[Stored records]
..........

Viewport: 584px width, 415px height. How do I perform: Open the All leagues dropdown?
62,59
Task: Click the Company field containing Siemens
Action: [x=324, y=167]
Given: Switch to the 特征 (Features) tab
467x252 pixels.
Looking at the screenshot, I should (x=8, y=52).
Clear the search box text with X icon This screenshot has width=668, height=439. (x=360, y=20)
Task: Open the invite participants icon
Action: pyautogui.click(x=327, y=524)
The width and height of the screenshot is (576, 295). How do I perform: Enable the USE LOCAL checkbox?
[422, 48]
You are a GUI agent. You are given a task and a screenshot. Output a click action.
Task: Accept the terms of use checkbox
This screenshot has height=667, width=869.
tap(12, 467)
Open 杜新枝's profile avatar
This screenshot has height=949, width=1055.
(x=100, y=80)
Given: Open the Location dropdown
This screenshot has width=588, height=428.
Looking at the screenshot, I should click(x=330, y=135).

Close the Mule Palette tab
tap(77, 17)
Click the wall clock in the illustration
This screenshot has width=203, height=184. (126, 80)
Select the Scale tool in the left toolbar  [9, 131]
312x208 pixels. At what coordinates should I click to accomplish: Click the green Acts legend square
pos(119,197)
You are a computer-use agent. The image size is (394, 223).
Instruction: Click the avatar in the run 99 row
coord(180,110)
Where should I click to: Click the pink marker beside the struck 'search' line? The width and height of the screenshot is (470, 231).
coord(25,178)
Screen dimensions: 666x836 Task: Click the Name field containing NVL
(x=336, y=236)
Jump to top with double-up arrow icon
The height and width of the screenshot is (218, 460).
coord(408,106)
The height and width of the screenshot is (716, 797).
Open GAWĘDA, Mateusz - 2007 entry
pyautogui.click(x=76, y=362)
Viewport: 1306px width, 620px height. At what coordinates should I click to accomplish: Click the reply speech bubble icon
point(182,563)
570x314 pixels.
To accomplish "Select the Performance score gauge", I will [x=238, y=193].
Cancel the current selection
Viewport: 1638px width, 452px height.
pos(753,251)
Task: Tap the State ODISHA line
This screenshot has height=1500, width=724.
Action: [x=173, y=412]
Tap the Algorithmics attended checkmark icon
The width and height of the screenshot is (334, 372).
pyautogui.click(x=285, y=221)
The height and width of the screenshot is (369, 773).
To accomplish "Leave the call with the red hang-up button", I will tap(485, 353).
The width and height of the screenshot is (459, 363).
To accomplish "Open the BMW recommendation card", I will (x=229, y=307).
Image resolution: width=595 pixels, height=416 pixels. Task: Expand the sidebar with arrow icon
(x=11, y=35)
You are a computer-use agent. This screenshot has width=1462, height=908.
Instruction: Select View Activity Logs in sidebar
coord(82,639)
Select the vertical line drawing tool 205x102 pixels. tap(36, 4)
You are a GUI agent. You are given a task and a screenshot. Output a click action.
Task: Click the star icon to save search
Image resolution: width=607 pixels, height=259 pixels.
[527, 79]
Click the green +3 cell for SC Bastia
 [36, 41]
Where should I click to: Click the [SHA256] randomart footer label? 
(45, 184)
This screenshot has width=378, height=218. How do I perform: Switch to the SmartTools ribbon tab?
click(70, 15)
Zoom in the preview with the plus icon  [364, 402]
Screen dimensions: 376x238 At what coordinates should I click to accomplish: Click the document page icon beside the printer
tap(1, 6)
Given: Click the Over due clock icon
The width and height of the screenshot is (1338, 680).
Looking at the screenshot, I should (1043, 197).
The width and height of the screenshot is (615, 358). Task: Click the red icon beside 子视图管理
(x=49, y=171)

..........

— Exercise goal —
Copy out every line in the records where the word "computer" is found.

— Answer box —
You are a computer-use agent. The image size is (394, 223).
You are a computer-use agent. This screenshot has width=1462, height=908.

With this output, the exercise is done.